━━━ PROVIDED TEXT
Notawisseling tussen de Regering van het Koninkrijk der Nederlanden en de Regering [...] zoals aangevuld te 's-Gravenhage op 17 november 1967, Port of Spain/Roseau, 14-02-1992

Geraadpleegd op 24-04-2024.
Geldend van 21-02-1992 t/m heden

Notawisseling tussen de Regering van het Koninkrijk der Nederlanden en de Regering van het Gemenebest van Dominica inzake de toepassing van het op 31 mei 1932 te Londen tussen Nederland en Groot-Brittannië gesloten Verdrag houdende bepalingen tot het vergemakkelijken van het voeren van rechtsgedingen in burgerlijke en handelszaken, zoals aangevuld te 's-Gravenhage op 17 november 1967

Authentiek : EN

Nr. I

No. 1774

The Royal Netherlands Embassy presents its compliments to the Ministry of External Affairs of the Commonwealth of Dominica and, with reference to the Ministry's Note no. Ex/160/01-758 of 7 July 1987, has the honour to propose that the Convention between the Netherlands and Great Britain regarding legal proceedings in Civil and Commercial matters, signed at London on 31 May 1932 and supplemented on 17 November 1967 at The Hague, shall continue to be in force between the Kingdom of the Netherlands and the Commonwealth of Dominica, it being understood that with respect to the Commonwealth of Dominica the Convention shall be modified by substituting the words "Registrar of the High court" for "Senior Master of the Supreme Court of Judicature", wherever the latter appear in the text, and that this Note and the Ministry's reply thereto shall constitute an agreement to this effect.

The Government of the Kingdom of the Netherlands has the honour further to propose that this agreement shall be applied in such a way that requests by the competent judicial authority in one country to the competent judicial authority in the other country for service of judicial and extra-judicial documents or for the taking of evidence may either be addressed and sent in accordance with the regime provided for in and under the Convention of 1932 or be communicated directly between these judicial authorities.
━━━━━━
━━━ DATA EXTRACT
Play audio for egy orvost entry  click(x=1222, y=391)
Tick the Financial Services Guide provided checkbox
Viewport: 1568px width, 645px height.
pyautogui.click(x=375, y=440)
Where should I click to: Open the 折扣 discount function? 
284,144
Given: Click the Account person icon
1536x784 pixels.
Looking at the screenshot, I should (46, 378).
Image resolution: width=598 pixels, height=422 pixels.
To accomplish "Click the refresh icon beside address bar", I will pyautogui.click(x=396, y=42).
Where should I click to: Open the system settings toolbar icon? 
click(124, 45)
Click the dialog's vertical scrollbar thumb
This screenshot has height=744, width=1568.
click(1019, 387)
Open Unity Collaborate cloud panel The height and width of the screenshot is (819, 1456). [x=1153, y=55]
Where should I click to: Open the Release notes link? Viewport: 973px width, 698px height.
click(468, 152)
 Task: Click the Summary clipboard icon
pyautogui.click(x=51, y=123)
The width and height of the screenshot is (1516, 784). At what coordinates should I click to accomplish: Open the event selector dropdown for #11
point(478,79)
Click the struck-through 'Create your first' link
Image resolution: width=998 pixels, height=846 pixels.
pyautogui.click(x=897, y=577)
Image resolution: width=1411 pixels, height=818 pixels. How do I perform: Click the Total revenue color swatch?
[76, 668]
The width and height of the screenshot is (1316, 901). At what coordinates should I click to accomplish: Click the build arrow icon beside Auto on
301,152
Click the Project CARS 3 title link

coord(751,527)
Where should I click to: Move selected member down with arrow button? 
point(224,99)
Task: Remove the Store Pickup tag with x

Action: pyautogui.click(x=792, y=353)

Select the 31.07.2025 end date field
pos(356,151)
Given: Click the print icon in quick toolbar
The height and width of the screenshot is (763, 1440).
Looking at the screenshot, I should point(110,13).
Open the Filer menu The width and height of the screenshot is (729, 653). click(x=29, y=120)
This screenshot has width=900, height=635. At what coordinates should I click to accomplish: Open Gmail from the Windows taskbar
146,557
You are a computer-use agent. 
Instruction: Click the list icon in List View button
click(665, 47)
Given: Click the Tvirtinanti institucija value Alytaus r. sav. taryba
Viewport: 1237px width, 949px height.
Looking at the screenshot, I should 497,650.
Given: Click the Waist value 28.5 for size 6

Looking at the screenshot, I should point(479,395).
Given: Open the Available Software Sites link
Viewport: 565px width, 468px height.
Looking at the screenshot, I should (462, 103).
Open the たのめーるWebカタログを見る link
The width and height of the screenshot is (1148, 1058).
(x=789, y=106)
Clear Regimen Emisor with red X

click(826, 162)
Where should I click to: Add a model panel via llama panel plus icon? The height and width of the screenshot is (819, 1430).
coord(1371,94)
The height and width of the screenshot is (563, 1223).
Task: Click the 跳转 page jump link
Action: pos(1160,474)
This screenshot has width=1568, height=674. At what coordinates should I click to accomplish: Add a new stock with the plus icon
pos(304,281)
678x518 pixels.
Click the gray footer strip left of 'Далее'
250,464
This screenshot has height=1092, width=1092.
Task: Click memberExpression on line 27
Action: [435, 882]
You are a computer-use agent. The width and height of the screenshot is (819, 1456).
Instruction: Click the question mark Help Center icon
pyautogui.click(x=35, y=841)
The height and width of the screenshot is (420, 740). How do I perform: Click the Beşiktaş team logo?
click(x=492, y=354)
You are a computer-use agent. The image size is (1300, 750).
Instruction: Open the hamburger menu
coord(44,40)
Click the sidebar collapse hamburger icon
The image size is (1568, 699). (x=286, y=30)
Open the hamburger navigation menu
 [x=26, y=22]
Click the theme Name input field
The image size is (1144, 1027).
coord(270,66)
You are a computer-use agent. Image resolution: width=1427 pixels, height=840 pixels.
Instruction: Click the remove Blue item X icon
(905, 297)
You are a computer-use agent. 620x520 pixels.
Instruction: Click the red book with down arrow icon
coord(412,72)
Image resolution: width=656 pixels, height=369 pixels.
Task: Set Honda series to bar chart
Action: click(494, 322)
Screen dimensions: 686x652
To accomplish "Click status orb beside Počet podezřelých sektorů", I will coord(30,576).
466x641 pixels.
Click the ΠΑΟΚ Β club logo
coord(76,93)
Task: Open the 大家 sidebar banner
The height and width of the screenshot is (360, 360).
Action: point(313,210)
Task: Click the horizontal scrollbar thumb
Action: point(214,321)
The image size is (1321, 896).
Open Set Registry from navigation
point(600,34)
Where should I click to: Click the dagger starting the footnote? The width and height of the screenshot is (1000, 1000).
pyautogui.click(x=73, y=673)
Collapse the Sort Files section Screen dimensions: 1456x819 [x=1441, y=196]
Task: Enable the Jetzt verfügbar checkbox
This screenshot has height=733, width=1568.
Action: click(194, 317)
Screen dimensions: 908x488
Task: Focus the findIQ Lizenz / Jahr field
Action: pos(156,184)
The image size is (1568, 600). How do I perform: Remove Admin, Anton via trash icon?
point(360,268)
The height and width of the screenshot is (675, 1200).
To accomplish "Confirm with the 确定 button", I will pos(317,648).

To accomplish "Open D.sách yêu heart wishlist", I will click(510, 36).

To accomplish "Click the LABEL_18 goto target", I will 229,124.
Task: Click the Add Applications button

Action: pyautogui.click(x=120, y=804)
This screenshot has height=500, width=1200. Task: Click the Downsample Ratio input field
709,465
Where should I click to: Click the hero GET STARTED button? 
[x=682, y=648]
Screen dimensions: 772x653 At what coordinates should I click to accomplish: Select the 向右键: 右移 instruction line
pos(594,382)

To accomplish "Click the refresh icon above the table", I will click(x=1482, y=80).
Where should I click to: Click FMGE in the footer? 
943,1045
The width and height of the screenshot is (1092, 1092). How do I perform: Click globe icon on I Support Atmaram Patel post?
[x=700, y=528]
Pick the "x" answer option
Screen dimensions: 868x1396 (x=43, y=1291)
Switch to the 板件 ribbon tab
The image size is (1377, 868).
━━━━━━
# WHAT YOU NEED TO DO
1/ Set down the passage of the note on the 1932 Convention between "The Royal Netherlands" and "to this effect.", inclusive.
2/ Carry on the note on the 1932 Convention from the point at which it stops.

# RESULTS FOR EACH TASK
1/
The Royal Netherlands Embassy presents its compliments to the Ministry of External Affairs of the Commonwealth of Dominica and, with reference to the Ministry's Note no. Ex/160/01-758 of 7 July 1987, has the honour to propose that the Convention between the Netherlands and Great Britain regarding legal proceedings in Civil and Commercial matters, signed at London on 31 May 1932 and supplemented on 17 November 1967 at The Hague, shall continue to be in force between the Kingdom of the Netherlands and the Commonwealth of Dominica, it being understood that with respect to the Commonwealth of Dominica the Convention shall be modified by substituting the words "Registrar of the High court" for "Senior Master of the Supreme Court of Judicature", wherever the latter appear in the text, and that this Note and the Ministry's reply thereto shall constitute an agreement to this effect.

2/
The Government of the Kingdom of the Netherlands further proposes that this agreement shall enter into force on the date on which the Government of the Kingdom of the Netherlands has notified the Government of the Commonwealth of Dominica in writing that the procedures constitutionally required in the Kingdom of the Netherlands (the Kingdom as a whole) in respect of this agreement have been complied with.

The Royal Netherlands Embassy avails itself of this opportunity to renew to the Ministry of External Affairs of the Commonwealth of Dominica the assurances of its highest consideration.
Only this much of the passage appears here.